WHAT THIS TASK INVOLVES:
Please copy out the entries below exactly, beginning with the line that contains "At what coordinates should I click to accomplish: Sort" and ending with the line that contains "Switch to the Informe general tab", and include nothing outside that span.

PROVIDED INFORMATION:

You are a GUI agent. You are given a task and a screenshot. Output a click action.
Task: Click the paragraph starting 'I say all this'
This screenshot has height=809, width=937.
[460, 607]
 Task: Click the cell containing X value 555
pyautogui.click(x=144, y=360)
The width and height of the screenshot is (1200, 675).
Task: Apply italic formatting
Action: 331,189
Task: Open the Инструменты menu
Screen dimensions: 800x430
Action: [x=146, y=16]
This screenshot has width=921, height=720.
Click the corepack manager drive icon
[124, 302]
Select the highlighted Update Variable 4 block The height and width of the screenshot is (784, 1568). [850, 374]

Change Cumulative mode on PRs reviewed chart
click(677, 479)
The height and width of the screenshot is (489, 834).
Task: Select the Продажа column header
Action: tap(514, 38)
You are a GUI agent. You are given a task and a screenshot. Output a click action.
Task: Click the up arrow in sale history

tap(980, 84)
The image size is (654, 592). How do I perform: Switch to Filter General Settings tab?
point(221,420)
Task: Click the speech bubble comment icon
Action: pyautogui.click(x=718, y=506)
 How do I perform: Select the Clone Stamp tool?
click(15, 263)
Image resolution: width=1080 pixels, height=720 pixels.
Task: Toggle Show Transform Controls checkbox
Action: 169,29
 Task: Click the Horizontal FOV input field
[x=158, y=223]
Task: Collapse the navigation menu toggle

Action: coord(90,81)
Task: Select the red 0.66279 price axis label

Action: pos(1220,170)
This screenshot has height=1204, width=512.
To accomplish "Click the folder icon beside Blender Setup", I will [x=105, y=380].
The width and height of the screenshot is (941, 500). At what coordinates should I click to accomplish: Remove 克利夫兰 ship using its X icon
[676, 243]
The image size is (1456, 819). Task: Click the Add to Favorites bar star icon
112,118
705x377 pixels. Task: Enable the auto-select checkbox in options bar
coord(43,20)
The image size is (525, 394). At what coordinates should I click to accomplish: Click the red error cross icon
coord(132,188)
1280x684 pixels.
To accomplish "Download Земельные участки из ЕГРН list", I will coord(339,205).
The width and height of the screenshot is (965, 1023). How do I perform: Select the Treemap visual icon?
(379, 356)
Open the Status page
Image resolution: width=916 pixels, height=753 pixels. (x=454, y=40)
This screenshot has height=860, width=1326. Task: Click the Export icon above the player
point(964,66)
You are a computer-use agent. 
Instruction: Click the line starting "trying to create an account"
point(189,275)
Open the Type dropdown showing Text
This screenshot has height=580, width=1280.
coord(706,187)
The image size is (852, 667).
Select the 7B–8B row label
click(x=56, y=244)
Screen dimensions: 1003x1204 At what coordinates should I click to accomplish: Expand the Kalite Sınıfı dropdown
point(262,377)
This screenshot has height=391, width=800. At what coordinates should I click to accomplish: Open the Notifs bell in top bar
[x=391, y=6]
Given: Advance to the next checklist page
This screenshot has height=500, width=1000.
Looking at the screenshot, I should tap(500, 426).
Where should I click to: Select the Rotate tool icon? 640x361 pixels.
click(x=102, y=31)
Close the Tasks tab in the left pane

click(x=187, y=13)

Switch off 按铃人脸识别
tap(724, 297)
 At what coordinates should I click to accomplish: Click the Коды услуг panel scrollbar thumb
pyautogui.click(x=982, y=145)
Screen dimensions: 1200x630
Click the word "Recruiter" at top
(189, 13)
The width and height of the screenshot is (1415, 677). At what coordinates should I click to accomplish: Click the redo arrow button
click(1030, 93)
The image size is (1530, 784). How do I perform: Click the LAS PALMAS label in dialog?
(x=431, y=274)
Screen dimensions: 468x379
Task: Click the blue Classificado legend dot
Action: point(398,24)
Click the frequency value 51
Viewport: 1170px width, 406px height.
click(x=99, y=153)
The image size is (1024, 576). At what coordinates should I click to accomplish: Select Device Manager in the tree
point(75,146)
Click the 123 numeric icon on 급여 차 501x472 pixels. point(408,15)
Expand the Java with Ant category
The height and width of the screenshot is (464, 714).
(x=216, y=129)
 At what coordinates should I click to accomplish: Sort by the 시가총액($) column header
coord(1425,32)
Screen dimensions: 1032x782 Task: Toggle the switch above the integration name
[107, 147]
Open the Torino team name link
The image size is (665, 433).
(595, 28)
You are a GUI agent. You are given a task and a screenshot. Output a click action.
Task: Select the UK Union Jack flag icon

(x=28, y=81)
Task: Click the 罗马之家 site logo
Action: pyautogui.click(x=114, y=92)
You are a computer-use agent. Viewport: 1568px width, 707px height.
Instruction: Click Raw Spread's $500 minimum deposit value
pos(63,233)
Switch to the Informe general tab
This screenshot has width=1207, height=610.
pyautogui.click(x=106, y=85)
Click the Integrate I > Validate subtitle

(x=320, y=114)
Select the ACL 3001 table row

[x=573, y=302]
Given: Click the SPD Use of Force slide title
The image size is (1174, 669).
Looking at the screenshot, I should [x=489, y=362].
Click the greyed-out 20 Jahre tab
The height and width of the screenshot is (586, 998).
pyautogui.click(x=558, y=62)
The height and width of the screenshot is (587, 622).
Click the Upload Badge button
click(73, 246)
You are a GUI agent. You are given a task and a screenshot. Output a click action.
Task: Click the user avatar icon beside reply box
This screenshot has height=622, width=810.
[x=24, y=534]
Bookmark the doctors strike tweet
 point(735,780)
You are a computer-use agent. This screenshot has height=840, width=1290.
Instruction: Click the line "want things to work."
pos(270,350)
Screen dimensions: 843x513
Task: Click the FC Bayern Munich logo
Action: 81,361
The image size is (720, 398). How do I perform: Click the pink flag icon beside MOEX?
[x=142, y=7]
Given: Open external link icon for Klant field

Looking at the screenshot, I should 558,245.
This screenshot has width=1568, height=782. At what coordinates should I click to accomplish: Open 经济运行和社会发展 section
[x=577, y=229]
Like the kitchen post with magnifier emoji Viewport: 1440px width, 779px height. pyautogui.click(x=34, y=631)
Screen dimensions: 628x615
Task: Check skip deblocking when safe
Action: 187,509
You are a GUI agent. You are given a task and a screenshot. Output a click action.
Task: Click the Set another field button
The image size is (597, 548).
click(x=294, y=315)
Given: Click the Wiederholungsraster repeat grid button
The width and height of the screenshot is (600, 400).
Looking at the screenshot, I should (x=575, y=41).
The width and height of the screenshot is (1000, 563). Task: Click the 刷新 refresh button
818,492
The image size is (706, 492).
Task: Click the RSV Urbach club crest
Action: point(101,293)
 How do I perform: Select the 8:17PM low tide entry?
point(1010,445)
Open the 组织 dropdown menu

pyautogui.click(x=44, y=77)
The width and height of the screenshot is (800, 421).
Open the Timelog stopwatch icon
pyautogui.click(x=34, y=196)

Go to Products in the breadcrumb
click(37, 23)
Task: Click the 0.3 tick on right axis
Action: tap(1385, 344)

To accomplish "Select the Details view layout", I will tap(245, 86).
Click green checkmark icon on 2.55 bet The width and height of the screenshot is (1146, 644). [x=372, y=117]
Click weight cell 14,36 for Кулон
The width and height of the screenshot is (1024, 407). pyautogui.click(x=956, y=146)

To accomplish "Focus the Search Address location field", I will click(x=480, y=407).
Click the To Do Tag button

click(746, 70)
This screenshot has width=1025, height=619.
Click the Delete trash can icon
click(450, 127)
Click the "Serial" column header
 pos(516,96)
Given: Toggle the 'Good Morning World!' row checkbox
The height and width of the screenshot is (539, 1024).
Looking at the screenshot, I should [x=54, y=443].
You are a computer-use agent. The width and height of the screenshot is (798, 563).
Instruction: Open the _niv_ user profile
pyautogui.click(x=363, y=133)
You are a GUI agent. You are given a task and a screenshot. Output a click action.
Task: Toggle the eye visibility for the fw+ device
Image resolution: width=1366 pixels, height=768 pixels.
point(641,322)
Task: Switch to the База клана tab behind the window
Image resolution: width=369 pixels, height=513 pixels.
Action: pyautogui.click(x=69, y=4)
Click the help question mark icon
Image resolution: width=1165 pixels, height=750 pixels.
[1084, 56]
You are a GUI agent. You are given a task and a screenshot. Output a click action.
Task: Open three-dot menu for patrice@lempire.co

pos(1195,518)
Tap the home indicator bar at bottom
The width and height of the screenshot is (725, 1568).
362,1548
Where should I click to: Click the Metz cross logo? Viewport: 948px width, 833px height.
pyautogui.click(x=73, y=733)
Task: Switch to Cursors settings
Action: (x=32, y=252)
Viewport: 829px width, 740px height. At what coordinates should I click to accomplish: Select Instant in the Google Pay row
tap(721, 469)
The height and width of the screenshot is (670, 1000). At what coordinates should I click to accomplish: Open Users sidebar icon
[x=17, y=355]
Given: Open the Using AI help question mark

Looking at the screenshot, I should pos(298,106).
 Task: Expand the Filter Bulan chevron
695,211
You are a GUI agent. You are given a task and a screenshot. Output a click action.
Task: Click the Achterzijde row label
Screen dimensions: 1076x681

ANSWER SPACE:
 At what coordinates should I click to accomplish: Sort by the 시가총액($) column header
coord(1425,32)
Screen dimensions: 1032x782 Task: Toggle the switch above the integration name
[107, 147]
Open the Torino team name link
The image size is (665, 433).
(595, 28)
You are a GUI agent. You are given a task and a screenshot. Output a click action.
Task: Select the UK Union Jack flag icon

(x=28, y=81)
Task: Click the 罗马之家 site logo
Action: pyautogui.click(x=114, y=92)
You are a computer-use agent. Viewport: 1568px width, 707px height.
Instruction: Click Raw Spread's $500 minimum deposit value
pos(63,233)
Switch to the Informe general tab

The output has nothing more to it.